Само изгнание часто предстает в мифологическом ключе, как последнее путешествие умерших в ладье Харона: «Взмахи черных весел шире, / Чище сумрак голубой…»; «Легкие лодки отчалили / В синюю даль навсегда»; «Уплывают маленькие ялики / В золотой междупланетный омут…».
В эмиграции мотив смерти для Г. Иванова становится одним из ведущих. Объяснение этому отчасти дает изложенное поэтом в статье «Без читателя» понимание особого статуса литераторов русского зарубежья: «…самый простодушный из нас «блажен», «заживо пьет бессмертие» и не только вправе – обязан глядеть на мир со «страшной высоты», как дух на смертных…». В связи с этим в поэзии Иванова эмигрантского периода возникает феномен «посмертного» стихотворения, когда лирический герой говорит о собственной жизни в прошедшем времени. Характерно при этом возникновение лирического «мы», в котором русская диаспора выступает как коллективный субъект: «Ласково кружимся в вальсе загробном / На эмигрантском балу».
Имперская Россия также осмысляется Ивановым в качестве умершего существа: «Овеянный тускнеющею славой, / В кольце святош, кретинов и пройдох, / Не изнемог в бою Орел Двуглавый, / А жутко, унизительно издох. / Один сказал с усмешкою: «Дождался!» / Другой заплакал: «Господи, прости…» / А чучела никто не догадался / В изгнанье, как в могилу, унести». Сопоставление топоса эмиграции с могилой также чрезвычайно показательно.
Образ России в стихах Иванова амбивалентен и включает в себя всю палитру отношений лирического героя – от ностальгического обожания до леденящего душу ужаса: «…Россия тишина. Россия прах. / А, может быть, Россия – только страх. / Веревка, пуля, ледяная тьма / И музыка, сводящая с ума. / Веревка, пуля, каторжный рассвет, / Над тем, чему названья в мире нет». Образ «страшной» России включает у Георгия Иванова два тесно связанных компонента: семантику смерти и топос бескрайнего заснеженного пространства:
Холодно… В сумерках этой страны
Гибнут друзья, торжествуют враги.

□ □ □ □ □

ЗАДАЧА ▸ Продолжите, пожалуйста, текст о поэзии Георгия Иванова, начав сразу после последней приведенной строки. Перечень к тексту о поэзии Георгия Иванова отношения не имеет.

□ □ □ □ □

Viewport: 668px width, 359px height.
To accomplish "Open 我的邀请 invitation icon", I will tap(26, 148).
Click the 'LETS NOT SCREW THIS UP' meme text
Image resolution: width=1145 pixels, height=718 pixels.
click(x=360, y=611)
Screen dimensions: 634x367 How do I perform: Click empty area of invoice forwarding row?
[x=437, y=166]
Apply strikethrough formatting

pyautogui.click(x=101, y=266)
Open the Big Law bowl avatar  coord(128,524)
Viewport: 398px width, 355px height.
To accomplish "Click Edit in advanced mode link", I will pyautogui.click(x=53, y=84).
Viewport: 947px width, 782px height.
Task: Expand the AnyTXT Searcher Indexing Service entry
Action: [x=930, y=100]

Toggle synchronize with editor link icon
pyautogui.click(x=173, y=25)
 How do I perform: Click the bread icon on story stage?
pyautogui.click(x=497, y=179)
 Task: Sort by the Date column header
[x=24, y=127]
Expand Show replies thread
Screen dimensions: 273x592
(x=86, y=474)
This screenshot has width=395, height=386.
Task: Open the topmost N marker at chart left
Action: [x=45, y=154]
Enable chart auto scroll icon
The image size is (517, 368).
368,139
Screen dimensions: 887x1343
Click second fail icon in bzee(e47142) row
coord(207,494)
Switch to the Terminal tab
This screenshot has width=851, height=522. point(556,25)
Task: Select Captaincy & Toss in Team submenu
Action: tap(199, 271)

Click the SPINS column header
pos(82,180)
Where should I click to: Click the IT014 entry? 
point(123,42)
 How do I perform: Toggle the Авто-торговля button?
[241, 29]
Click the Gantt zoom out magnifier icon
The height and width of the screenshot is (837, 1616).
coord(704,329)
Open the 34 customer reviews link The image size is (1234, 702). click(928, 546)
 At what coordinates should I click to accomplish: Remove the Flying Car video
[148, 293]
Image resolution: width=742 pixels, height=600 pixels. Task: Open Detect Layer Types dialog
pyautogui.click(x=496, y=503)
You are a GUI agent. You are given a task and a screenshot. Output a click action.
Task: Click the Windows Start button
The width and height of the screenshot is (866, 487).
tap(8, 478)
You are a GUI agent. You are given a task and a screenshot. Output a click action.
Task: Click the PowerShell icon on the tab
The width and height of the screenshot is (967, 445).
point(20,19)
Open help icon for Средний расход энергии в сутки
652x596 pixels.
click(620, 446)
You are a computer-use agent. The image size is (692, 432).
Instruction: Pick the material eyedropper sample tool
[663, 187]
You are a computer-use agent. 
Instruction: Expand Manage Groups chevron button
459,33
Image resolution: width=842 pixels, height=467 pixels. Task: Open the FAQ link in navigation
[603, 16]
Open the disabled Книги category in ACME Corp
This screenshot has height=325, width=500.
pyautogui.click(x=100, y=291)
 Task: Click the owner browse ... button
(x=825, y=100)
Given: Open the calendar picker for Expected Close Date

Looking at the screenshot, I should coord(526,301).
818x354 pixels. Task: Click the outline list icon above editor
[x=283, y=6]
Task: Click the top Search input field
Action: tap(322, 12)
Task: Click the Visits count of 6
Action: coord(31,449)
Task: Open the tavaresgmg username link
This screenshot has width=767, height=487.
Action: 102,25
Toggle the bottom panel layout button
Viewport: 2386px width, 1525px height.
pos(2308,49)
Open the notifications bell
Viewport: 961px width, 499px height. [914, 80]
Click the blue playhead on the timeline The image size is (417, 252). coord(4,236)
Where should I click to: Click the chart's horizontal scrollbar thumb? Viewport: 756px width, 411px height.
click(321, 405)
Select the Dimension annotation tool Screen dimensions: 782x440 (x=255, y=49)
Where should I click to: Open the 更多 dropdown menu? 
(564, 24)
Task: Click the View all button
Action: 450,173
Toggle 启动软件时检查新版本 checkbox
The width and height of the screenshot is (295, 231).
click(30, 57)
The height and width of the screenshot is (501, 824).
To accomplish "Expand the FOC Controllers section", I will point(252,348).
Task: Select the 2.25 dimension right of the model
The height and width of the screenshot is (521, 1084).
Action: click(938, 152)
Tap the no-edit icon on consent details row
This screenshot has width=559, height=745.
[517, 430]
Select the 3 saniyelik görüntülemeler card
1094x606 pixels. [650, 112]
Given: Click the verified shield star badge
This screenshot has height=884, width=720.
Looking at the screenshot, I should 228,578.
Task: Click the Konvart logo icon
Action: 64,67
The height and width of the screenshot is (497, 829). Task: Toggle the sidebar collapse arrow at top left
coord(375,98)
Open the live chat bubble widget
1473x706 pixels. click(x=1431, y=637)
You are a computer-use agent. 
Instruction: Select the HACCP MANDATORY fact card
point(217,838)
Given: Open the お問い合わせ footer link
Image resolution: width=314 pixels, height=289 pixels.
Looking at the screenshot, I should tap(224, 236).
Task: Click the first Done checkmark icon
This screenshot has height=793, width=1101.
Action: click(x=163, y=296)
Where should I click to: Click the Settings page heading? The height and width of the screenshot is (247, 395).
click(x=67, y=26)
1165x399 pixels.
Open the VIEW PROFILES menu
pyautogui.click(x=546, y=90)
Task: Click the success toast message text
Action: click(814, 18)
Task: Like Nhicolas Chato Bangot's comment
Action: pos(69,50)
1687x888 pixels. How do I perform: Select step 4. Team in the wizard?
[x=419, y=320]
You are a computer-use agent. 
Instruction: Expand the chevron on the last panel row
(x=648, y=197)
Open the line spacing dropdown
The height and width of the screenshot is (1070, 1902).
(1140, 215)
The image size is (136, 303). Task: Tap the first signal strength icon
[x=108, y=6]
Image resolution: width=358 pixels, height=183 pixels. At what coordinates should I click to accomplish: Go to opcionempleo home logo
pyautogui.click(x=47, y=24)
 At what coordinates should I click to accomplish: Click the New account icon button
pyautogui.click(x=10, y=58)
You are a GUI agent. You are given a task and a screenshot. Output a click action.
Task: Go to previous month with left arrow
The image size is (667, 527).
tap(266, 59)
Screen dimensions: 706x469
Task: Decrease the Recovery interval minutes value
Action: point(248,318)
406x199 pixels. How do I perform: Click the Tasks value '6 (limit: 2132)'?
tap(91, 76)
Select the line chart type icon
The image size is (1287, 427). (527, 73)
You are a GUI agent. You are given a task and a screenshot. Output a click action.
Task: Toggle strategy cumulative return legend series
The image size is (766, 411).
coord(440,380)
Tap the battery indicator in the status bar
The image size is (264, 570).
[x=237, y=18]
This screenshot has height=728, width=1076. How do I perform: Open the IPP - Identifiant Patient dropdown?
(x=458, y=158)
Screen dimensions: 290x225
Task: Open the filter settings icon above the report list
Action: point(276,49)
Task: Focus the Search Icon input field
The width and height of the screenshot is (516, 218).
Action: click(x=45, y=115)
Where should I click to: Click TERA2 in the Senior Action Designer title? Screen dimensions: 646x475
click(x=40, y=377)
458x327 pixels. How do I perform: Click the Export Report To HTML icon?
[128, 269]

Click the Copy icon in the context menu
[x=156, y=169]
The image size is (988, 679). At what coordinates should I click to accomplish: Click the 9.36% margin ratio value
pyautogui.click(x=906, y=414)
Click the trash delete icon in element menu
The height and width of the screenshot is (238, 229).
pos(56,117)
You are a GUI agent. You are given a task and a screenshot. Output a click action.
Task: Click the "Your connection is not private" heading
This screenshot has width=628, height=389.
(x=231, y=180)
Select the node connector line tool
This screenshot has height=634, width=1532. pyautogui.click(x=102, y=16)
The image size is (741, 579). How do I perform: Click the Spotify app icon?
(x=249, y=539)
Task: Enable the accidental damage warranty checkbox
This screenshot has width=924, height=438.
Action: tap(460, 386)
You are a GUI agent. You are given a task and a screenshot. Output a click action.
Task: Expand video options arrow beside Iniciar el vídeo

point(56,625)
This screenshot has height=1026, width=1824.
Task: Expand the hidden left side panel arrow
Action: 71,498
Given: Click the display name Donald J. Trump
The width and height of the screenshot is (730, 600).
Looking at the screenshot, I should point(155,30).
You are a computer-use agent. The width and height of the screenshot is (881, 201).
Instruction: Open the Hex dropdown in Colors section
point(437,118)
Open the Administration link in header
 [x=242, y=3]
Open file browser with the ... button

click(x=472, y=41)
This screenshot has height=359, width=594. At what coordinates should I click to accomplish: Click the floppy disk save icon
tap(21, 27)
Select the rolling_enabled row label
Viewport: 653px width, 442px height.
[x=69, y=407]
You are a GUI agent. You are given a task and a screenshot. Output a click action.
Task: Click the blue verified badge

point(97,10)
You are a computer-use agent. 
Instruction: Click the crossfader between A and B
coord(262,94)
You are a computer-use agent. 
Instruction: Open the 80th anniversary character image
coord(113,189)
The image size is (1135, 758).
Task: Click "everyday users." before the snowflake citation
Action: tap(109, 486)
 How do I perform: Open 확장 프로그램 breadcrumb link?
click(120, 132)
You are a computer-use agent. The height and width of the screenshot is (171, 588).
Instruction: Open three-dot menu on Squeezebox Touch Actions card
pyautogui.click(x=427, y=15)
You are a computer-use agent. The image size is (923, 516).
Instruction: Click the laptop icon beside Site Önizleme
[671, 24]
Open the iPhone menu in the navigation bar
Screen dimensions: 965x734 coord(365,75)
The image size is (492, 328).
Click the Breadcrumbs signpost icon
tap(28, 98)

□ □ □ □ □

РЕЗУЛЬТАТ ▸
Снятся мне в небе пустом
Белые звезды над черным крестом.
И не слышны голоса и шаги,
Или почти не слышны.
Синие сумерки этой страны…
Всюду, куда ни посмотришь,— снега.
Жизнь положив на весы,
Вижу, что жизнь мне не так дорога.
И не страшны мне ночные часы,
Или почти не страшны…
…Все в этом мире по-прежнему.
Месяц встает, как вставал,
Пушкин именье закладывал
И ничего не исправила,
Смутная, чудная музыка,
Слышная только ему.
В «Распаде атома» упрек в бессилии звучит уже более явственно: «Пушкинская Россия, зачем ты нас обманула? Пушкинская Россия, зачем ты нас предала?». Именно в «поэме в прозе» «Распад атома» (1938) отчаяние героя Г. Иванова достигает своего апогея: «Ох, наше прошлое и наше будущее, и наша теперешняя покаянная тоска. «А как живо было дитятко…» Ох, эта пропасть ностальгии, по которой гуляет только ветер, донося оттуда страшный интернационал и отсюда туда – жалобное, астральное, точно отпевающее Россию, «Боже, Царя верни»…». Как и стихотворения эмигрантского периода, данное произведение берет начало в «остром переживании происходящей онтологической катастрофы», а лирический герой ощущает себя у края бездны, «в которую осыпается и весь распадающийся на глазах мир, и вместе с ним все, казавшиеся незыблемыми, нравственные ценности…» [8, с. 18].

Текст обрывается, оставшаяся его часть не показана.